**Что требуется**
Выведите без единого изменения отрывок из текста о Честертоне и еретиках, начиная со слов «Из боязни принять» и заканчивая словами «а своими действиями.».

**Текст**
·····
В Средние века, говорит Честертон, еретиком считался тот, кто горделиво утверждал, что таковым не является, а именовал себя истинно верующим. Только другие называли религию еретика ересью. Сам же еретик решил бы, что сошел с ума, хоть на миг усомнись он, что исповедует истинную веру. Только дожив до нашего времени, можно встретить людей, которые сами именуют себя еретиками, более того, они кичатся своими сомнениями и полагают, что взгляды на вселенную и мысль о том, что человек – существо универсальное, не имеют большого значения.
«Атеизм для нас нынче слишком догматичен и теологичен. Революция – слишком упорядоченна; свобода – слишком ограниченна. Мы разучились обобщать. Бернард Шоу выразил это в прекрасном афоризме: „Золотое правило состоит в том, что золотых правил нет“. Мы все больше погрязаем в обсуждении мелочей, деталей искусства, политики, литературы. Нас интересует мнение человека о трамвайных вагонах, его взгляды на Боттичелли, его высказывания о всяких пустяках. Ему позволено переворошить и исследовать миллионы мелочей, но он не должен найти тот странный объект, который зовется вселенной, иначе он придет к религии и растеряется. Нам важно все, за исключением целого»[273].
Из боязни принять решение, из отказа сделать выбор родилась невероятная доктрина искусства ради искусства. «Литература целенаправленно становилась аполитичной; политика целенаправленно становилась косноязычной. Общие теории о связи вещей исчезли полностью; и мы должны спросить себя: „Что мы от этого приобрели и что потеряли? Стали литература и политика лучше, избавившись от моралиста и философа?“». Писатели, начиная с Флобера и Уайльда, уже говорят не о принципах всего сущего, а лишь о принципах своего искусства. Но это не свидетельствует о силе; человек начинает говорить о здоровье, лишь когда чувствует, что с ним что-то неладно. Сильные организмы заняты не своими функциями, а своими действиями.
Честертон требует от художников быть не просто великими, он требует от них ответа на основные вопросы: «Меня не интересует мистер Редьярд Киплинг как яркий художник или яркая личность; он интересует меня как еретик, то есть как человек, который имеет наглость не разделять мои взгляды. Мне не нужен мистер Бернард Шоу в качестве самого блестящего и самого честного человека; он нужен мне в качестве еретика, то есть в качестве человека, чья философия очень основательна, весьма логична и совершенно неверна». И дальше Честертон поочередно нападает на всех великих еретиков своего времени.
·····
**Исходные данные**
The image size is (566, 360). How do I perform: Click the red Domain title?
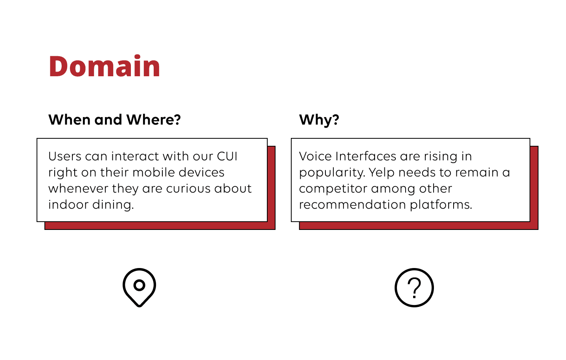coord(104,66)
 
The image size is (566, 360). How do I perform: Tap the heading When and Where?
coord(114,119)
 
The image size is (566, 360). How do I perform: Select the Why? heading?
coord(319,119)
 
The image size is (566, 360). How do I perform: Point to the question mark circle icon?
coord(414,288)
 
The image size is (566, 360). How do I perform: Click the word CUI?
coord(227,156)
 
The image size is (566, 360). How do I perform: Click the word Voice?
coord(315,156)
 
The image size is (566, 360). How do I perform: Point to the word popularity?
coord(332,173)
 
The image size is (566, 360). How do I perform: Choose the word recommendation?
coord(353,205)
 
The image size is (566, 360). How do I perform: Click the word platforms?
coord(441,205)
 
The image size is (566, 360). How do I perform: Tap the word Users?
coord(65,156)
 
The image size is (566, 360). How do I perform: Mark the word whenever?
coord(78,189)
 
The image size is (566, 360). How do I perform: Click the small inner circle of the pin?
coord(139,285)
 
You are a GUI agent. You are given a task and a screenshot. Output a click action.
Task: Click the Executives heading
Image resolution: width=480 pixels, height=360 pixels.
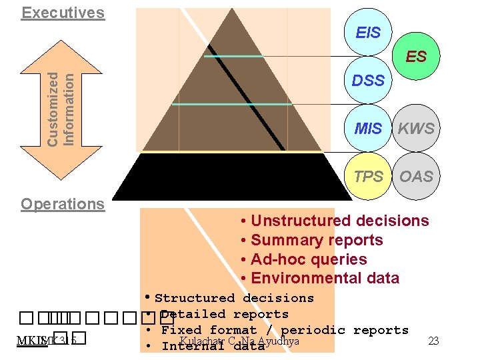(x=63, y=13)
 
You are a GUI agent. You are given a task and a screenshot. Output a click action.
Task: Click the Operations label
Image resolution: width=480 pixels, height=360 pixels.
(x=63, y=204)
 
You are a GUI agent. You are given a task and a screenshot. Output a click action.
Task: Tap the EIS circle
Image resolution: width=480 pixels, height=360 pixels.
(x=368, y=33)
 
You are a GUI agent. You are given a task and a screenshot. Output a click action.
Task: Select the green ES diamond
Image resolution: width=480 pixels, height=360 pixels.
(x=416, y=57)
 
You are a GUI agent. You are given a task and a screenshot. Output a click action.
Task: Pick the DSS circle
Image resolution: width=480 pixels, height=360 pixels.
(x=368, y=81)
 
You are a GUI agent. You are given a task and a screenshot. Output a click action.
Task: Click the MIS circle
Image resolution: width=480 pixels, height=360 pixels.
(x=368, y=129)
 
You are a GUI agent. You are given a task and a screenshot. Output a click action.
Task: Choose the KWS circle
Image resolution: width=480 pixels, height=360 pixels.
(x=416, y=129)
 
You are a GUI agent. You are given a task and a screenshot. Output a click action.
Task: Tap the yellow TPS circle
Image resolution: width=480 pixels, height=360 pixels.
(x=368, y=177)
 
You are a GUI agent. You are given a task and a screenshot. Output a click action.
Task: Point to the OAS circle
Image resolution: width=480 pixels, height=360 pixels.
(x=416, y=177)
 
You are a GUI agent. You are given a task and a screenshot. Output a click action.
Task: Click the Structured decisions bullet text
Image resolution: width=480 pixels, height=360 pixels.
(x=234, y=298)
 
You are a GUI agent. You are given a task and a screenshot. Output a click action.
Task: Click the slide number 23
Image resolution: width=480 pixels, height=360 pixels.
(x=433, y=341)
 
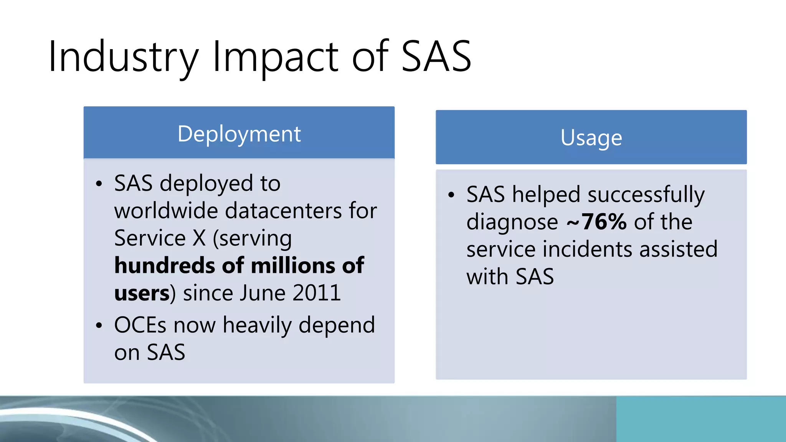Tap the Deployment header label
tap(239, 134)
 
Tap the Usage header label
tap(591, 138)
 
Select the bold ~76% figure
tap(596, 222)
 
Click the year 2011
tap(317, 293)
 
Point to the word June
tap(263, 293)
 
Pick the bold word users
tap(142, 294)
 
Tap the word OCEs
tap(140, 325)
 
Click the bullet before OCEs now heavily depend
tap(99, 326)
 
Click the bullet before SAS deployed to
tap(99, 184)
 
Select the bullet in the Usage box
tap(451, 195)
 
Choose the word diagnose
tap(512, 222)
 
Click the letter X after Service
tap(199, 238)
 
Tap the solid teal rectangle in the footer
tap(701, 419)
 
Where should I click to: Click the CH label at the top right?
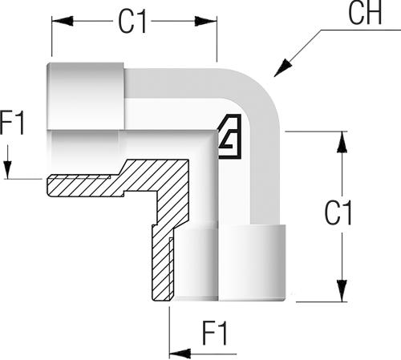365,13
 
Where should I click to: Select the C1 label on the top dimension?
132,22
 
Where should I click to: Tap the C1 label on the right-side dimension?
338,212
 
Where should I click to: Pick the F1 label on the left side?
12,123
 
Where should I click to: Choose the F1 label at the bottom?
215,334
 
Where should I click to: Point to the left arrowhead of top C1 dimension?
63,21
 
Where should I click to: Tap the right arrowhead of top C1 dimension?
205,21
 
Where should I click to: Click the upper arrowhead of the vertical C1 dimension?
342,142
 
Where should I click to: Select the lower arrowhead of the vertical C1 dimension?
342,291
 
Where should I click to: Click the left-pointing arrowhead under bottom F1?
180,354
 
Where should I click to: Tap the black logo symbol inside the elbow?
230,136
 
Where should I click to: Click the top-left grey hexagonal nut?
86,96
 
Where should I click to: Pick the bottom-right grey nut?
252,262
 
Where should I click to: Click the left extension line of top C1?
51,36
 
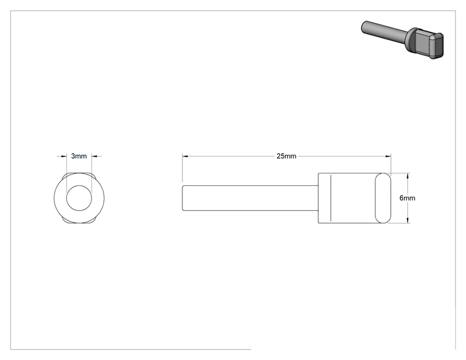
·····
**Правильный ответ**
Из боязни принять решение, из отказа сделать выбор родилась невероятная доктрина искусства ради искусства. «Литература целенаправленно становилась аполитичной; политика целенаправленно становилась косноязычной. Общие теории о связи вещей исчезли полностью; и мы должны спросить себя: „Что мы от этого приобрели и что потеряли? Стали литература и политика лучше, избавившись от моралиста и философа?“». Писатели, начиная с Флобера и Уайльда, уже говорят не о принципах всего сущего, а лишь о принципах своего искусства. Но это не свидетельствует о силе; человек начинает говорить о здоровье, лишь когда чувствует, что с ним что-то неладно. Сильные организмы заняты не своими функциями, а своими действиями.